------ TEXT TO READ ------
Re: [patch 1/3] mm: memcontrol: lockless page counters

linux-mm.kvack.org archive mirror
 help / color / mirror / Atom feed

From: Vladimir Davydov <vdavydov@parallels.com>
To: Johannes Weiner <hannes@cmpxchg.org>
Cc: linux-mm@kvack.org, Greg Thelen <gthelen@google.com>,
	Michal Hocko <mhocko@suse.cz>, Dave Hansen <dave@sr71.net>,
	cgroups@vger.kernel.org, linux-kernel@vger.kernel.org
Subject: Re: [patch 1/3] mm: memcontrol: lockless page counters
Date: Fri, 3 Oct 2014 19:36:23 +0400	[thread overview]
Message-ID: <20141003153623.GA1162@esperanza> (raw)
In-Reply-To: <20141002120748.GA1359@cmpxchg.org>

On Thu, Oct 02, 2014 at 08:07:48AM -0400, Johannes Weiner wrote:
> On Fri, Sep 26, 2014 at 02:31:05PM +0400, Vladimir Davydov wrote:
> > > @@ -1490,12 +1495,23 @@ int mem_cgroup_inactive_anon_is_low(struct lruvec *lruvec)
> > >   */
> > >  static unsigned long mem_cgroup_margin(struct mem_cgroup *memcg)
> > >  {
> > > -	unsigned long long margin;
> > > +	unsigned long margin = 0;
> > > +	unsigned long count;
> > > +	unsigned long limit;
> > >  
> > > -	margin = res_counter_margin(&memcg->res);
> > > -	if (do_swap_account)
> > > -		margin = min(margin, res_counter_margin(&memcg->memsw));
> > > -	return margin >> PAGE_SHIFT;
> > > +	count = page_counter_read(&memcg->memory);
> > > +	limit = ACCESS_ONCE(memcg->memory.limit);
> > > +	if (count < limit)
> > 
> > Nit: IMO this looks unwieldier and less readable than
> > res_counter_margin. And two lines below we repeat this.
> 
> Let's add page_counter_margin() once we have a second user ;-) I
> really want to keep this API concise.

This ACCESS_ONCE looks scary to me. I'd keep it in a getter inside the
page_counter core, where the limit is modified. However, since
page_counter_limit() is properly documented now, I don't insist.

[...]
> > > +/**
> > > + * page_counter_try_charge - try to hierarchically charge pages
> > > + * @counter: counter
> > > + * @nr_pages: number of pages to charge
> > > + * @fail: points first counter to hit its limit, if any
> > > + *
> > > + * Returns 0 on success, or -ENOMEM and @fail if the counter or one of
> > > + * its ancestors has hit its limit.
------ SUPPLIED INFORMATION ------
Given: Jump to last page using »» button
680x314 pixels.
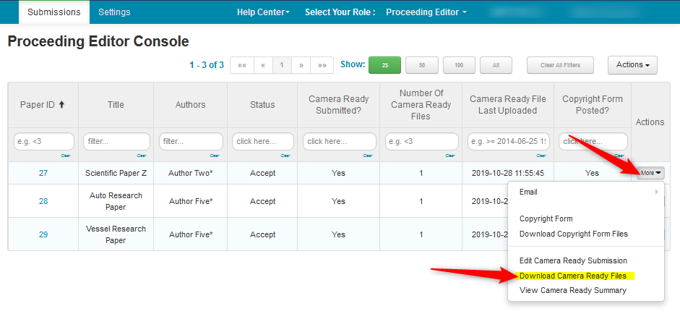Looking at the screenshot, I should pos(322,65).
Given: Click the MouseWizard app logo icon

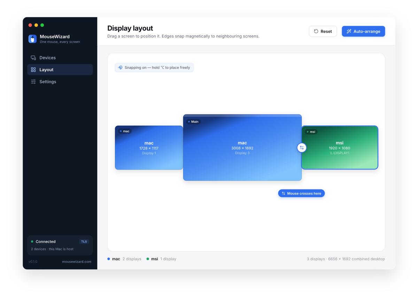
------
Restate word for word the part of the page counter patch reply above that opens with the words containing "On Thu, Oct" and closes with "mem_cgroup_margin(struct mem_cgroup *memcg)".

- **WORKED SOLUTION**:
On Thu, Oct 02, 2014 at 08:07:48AM -0400, Johannes Weiner wrote:
> On Fri, Sep 26, 2014 at 02:31:05PM +0400, Vladimir Davydov wrote:
> > > @@ -1490,12 +1495,23 @@ int mem_cgroup_inactive_anon_is_low(struct lruvec *lruvec)
> > >   */
> > >  static unsigned long mem_cgroup_margin(struct mem_cgroup *memcg)